━━━ Provided data ━━━

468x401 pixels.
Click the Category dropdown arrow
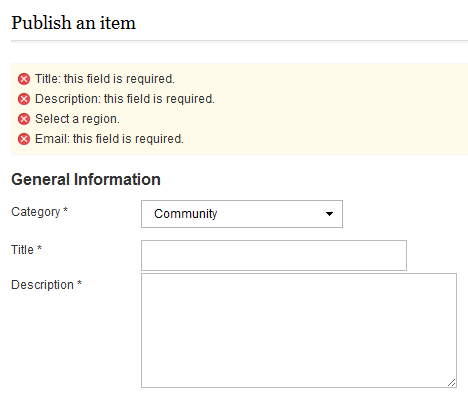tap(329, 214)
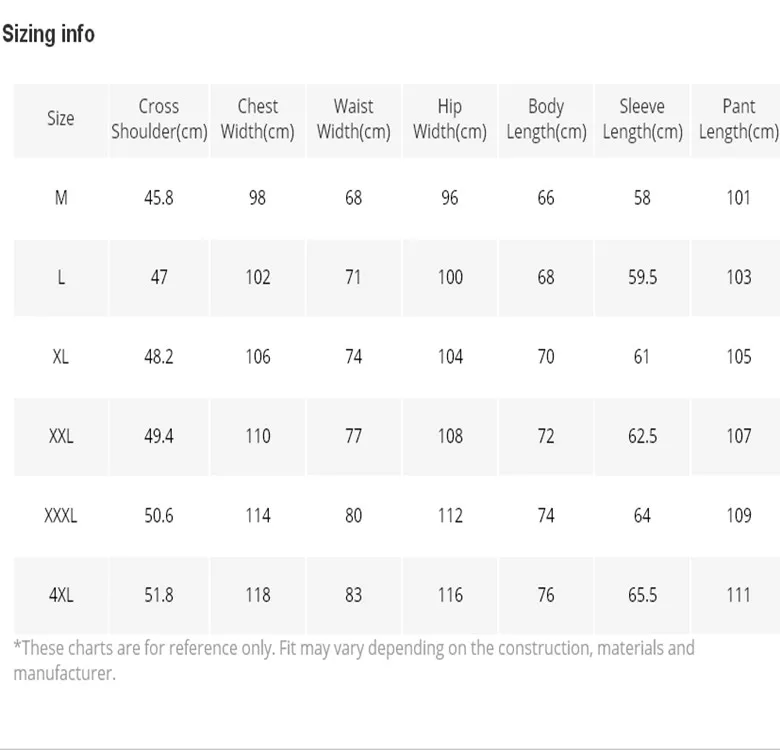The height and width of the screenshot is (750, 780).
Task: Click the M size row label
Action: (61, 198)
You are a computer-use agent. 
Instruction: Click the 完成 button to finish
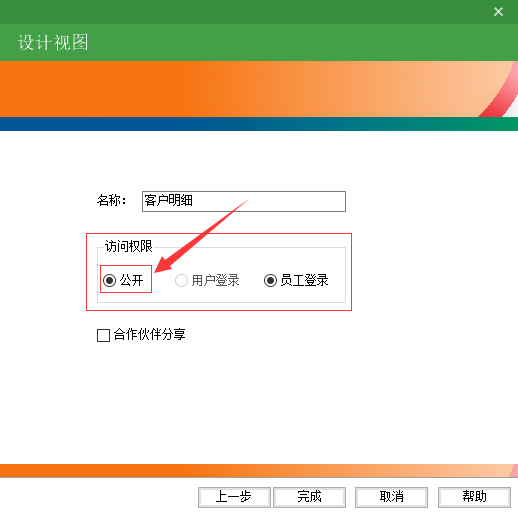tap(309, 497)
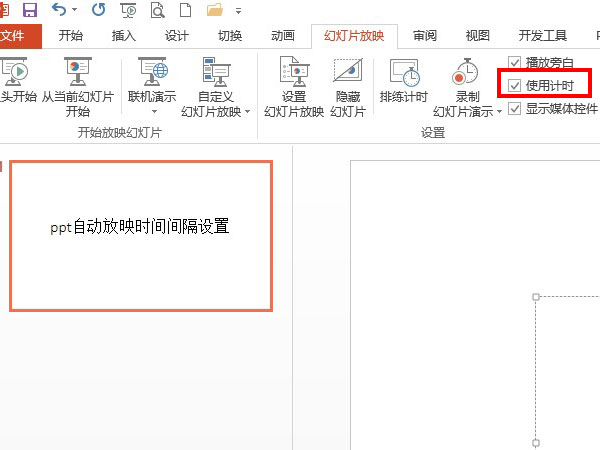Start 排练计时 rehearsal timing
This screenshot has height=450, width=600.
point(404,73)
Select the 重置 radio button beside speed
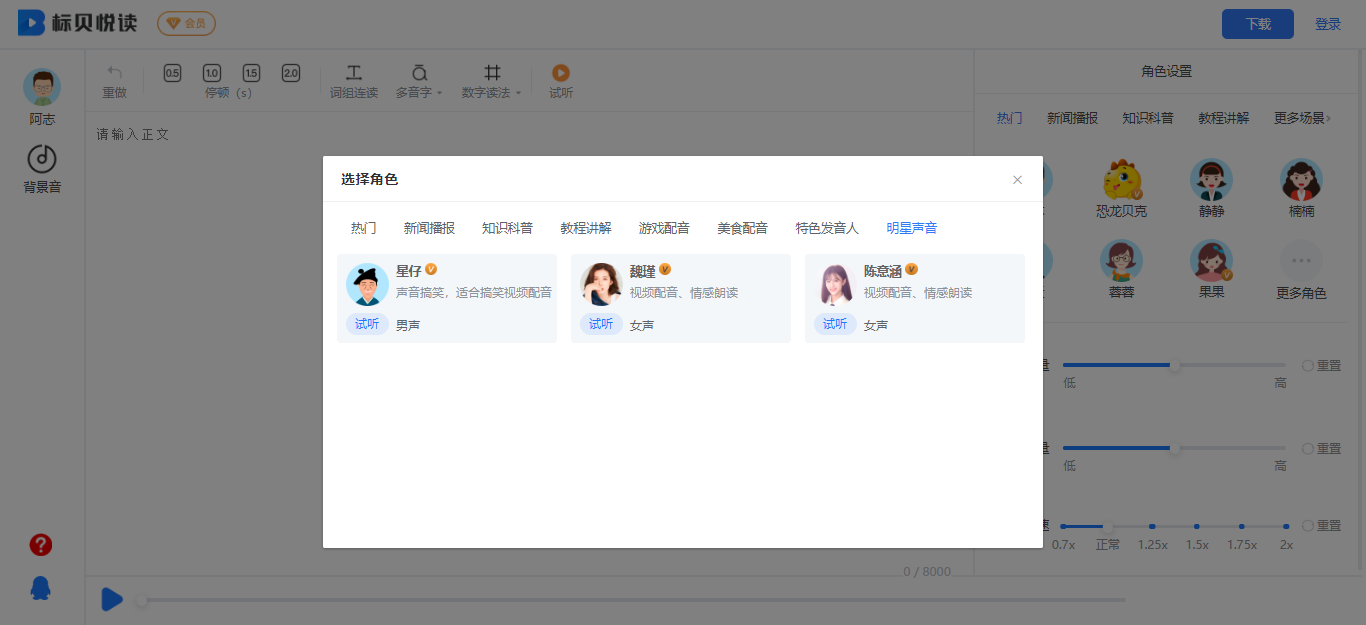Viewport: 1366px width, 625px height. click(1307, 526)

━━━

» **What the task asks**
Working from the line that contains "Click the Category dropdown arrow" to the last line of the listing, please quote each line exactly, pictures excluded.

» **Expected answer**
Click the Category dropdown arrow
tap(329, 214)
The height and width of the screenshot is (750, 780).
Task: Click the M size row label
Action: (61, 198)
You are a computer-use agent. 
Instruction: Click the 完成 button to finish
tap(309, 497)
Start 排练计时 rehearsal timing
This screenshot has height=450, width=600.
point(404,73)
Select the 重置 radio button beside speed
Viewport: 1366px width, 625px height. click(1307, 526)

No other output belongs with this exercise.